A judge and member of the dispute resolution committee known as Mohamed Al-Da’il told SOHR, “since we established the committee, we tracked the situations of the women and children, who have been evacuated from Al-Hawl camp, and granted them ID documents in cooperation with the civil registry of Al-Raqqah, relying on the information mentioned in the IDs granted earlier by Al-Hawl camp’s administration, so that those families can benefit from bread and fuel allowances, like the other families inhabiting in Al-Raqqah.”


Speaking to SOHR, a 42-year-old woman known as “Um Ali” from Salibah area in Al-Raqqah, who was evacuated from Al-Hawl camp, said “two years ago, I, my four children, my brother’s wife and her three children were evacuated from Al-Hawl camp, after having stayed there for three years.

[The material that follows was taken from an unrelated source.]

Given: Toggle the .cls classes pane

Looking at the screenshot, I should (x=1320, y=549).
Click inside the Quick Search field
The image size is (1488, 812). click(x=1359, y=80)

We were inhabited in a house in Al-Ferdaws neighbourhood in Al-Raqqah city, with the help of charitable people. Those people and our neighbours also secured all essentials that we need. With the help of the dispute resolution committee and Oxygen organisation, our children have been admitted to courses of psychological support and rehabilitation, while my brother’s wife and I were undergone other courses. My brother is detained for being an ISIS member who worked for ISIS groups in Al-Hasakah.”


“The living condition is dire, especially with the lack of job opportunities. Food allowances and financial support did not cover us, because we have no an official family documents. Such documents are required for receiving support provided by organisations. In addition, we did not received diesel allocations in the past two years. I cannot return to my city, Latakia, because it is under the control of regime forces,” added the woman.


In a war-damaged house in Al-Badow neighbourhood in Al-Raqqah, three families of four women and 11 children from Deir Ezzor, Al-Raqqah and Aleppo have been struggling with dire living conditions since they were evacuated from Al-Hawl camp.


A 38-year-old woman known as “Um Salem, who lives in this house  told SOHR, “we left Al-Hawl camp two years ago, after having endured cruel treatment by some extremist women, one of whom already set our tent on fire for ‘non-compliance with sharia cloths.’ Such practices have forced me and some families from Al-Raqqa, Deir Ezzor and Aleppo to register for leaving Al-Hawl camp for Al-Raqqah. We were evacuated from the camp, after mediation by the elder of Al-Afadelah tribe, Sheikh Huwaidi Shalash Al-Mujaham, who secured a shelter for us. I inhabited in this house with a sister from Al-Raqqah, whose family had abandoned her, and another sister from Aleppo, although it had sustained considerable damage and does not protect us from the bad weather in summer and winter. Moreover, we do not receive any financial support by relief organisations or benefit from diesel allowances. We have no breadwinners, as we are just four women and 11 children, and the living costs, including food, water and cloths, are very high, while the cold weather in winter make us shoulder further burdens.”